I got that same saw done nothing to it as it cuts like heck as is. Have had it about 3 years got it from
CL as some sob stole my 372 I got new. This 288 lite cuts faster,little heaver but is a cutting saw.

                     Good luck your saw must rip with what you have done.


----------



## Firewood Bandit (Dec 22, 2014)

Whitepine2 said:


> I got that same saw done nothing to it as it cuts like heck as is. Have had it about 3 years got it from
> CL as some sob stole my 372 I got new. This 288 lite cuts faster,little heaver but is a cutting saw.
> 
> Good luck your saw must rip with what you have done.




I haven't had a chance to run it side by side with my 372.  It should be quite a bit stronger especially with a longer bar.

I am surprised your 288 was only a little faster than the 372.


----------



## Whitepine2 (Dec 22, 2014)

What I said little heaver cut lot faster. I want to think they did me a fever as it;s a overall better saw.
One fellow from West coast said this was the best felling saw made I gotta agree I like it just a little heavy but you get used to it. I think the 72 turns up faster but just don't have tork the 88 has no way.
Let us know what you think as you have both.


----------



## Firewood Bandit (Dec 23, 2014)

Whitepine2 said:


> What I said little heaver cut lot faster. I want to think they did me a fever as it;s a overall better saw.
> One fellow from West coast said this was the best felling saw made I gotta agree I like it just a little heavy but you get used to it. I think the 72 turns up faster but just don't have tork the 88 has no way.
> Let us know what you think as you have both.




My 372XPG is one of the new X-Torque designs.  They don' rev as fast as the old school but have real good mid range torque.  I am beginning think the old school 2xx series Huskys are starting to look better.
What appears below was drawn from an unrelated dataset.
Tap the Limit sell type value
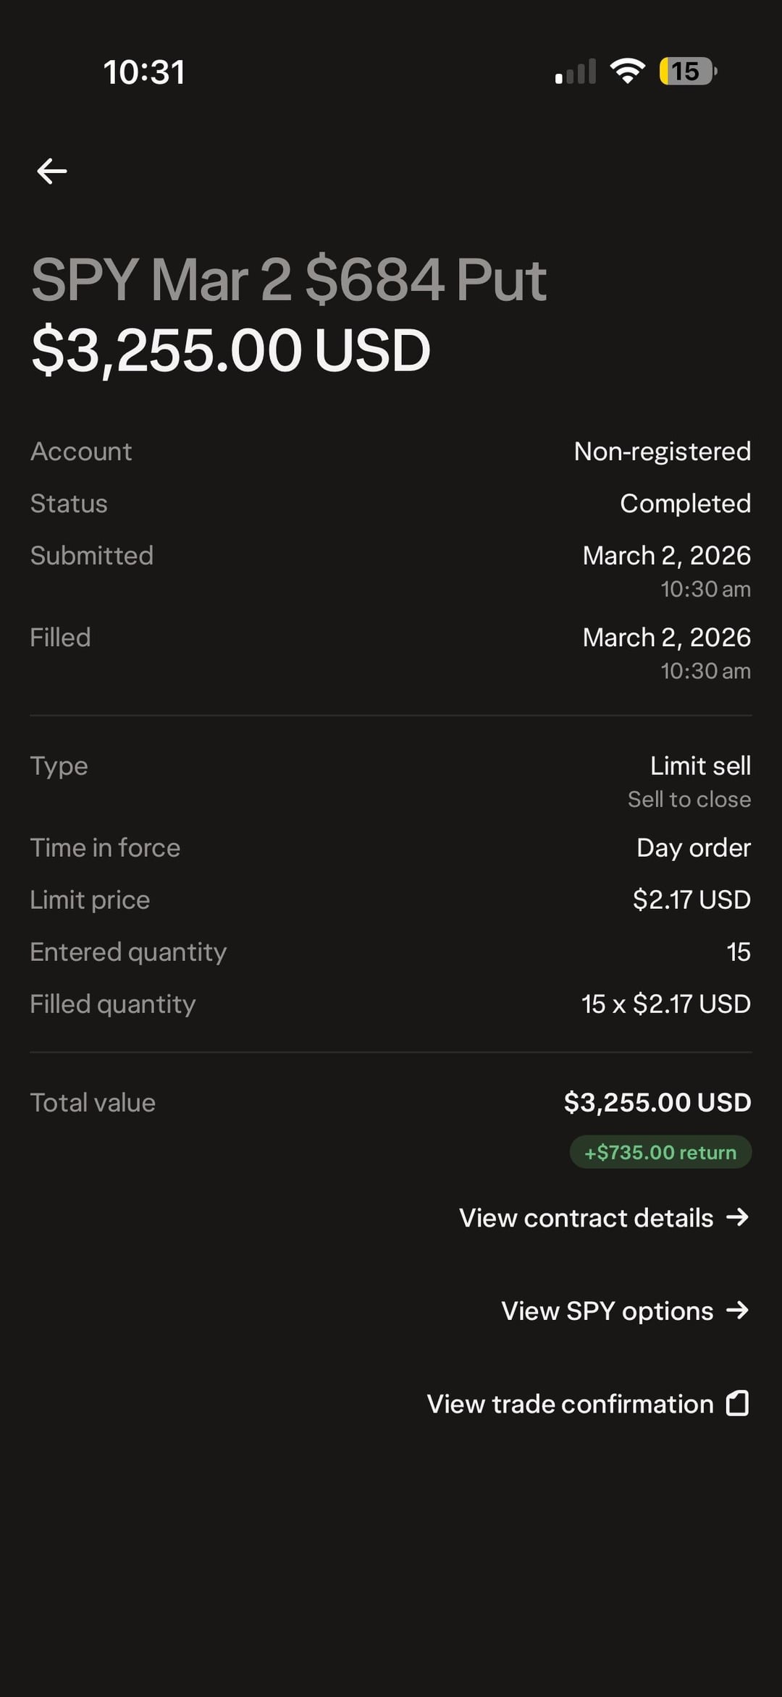 click(699, 766)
I am real fond of the heated handles though.


----------



## Whitepine2 (Dec 23, 2014)

I think you are right about the 2xx saws at least from my experience. I had an I think it was a
E-72 or 74 Jonny for 20 some years she could cut well may-be still could have not used it in years
but cut about 100 cords real cords a year and it never skipped a beat. Never had a heated handle
but you like it may-be next time. However at 71 might not have a next time. If one takes good care of
their saws they will last for years you gotta be on them all the time,good oil,gas and sharp chains.


----------



## WiscWoody (Dec 23, 2014)

Looks good FB, what do you think you have in it? I'll have to look up the original specs on the saw ie. CC's


----------



## Firewood Bandit (Dec 23, 2014)

WiscWoody said:


> Looks good FB, what do you think you have in it? I'll have to look up the original specs on the saw ie. CC's




The above pictures are the first time I have run it, seems like it is going to be significantly stronger than the Dolmar 7900 and will make the 372XPG look like a red hair stepchild.


----------



## Mag Craft (Dec 24, 2014)

Good job on your saw.   I work for a small engine repair shop part time.   I do all the chainsaw work there.
They can never take away the knowledge once you have it and now you have seen first hand there is no magic to it.
Congrats on modifying and repairing your saw.


----------



## Firewood Bandit (Dec 24, 2014)

Mag Craft said:


> Good job on your saw.   I work for a small engine repair shop part time.   I do all the chainsaw work there.
> They can never take away the knowledge once you have it and now you have seen first hand there is no magic to it.
> Congrats on modifying and repairing your saw.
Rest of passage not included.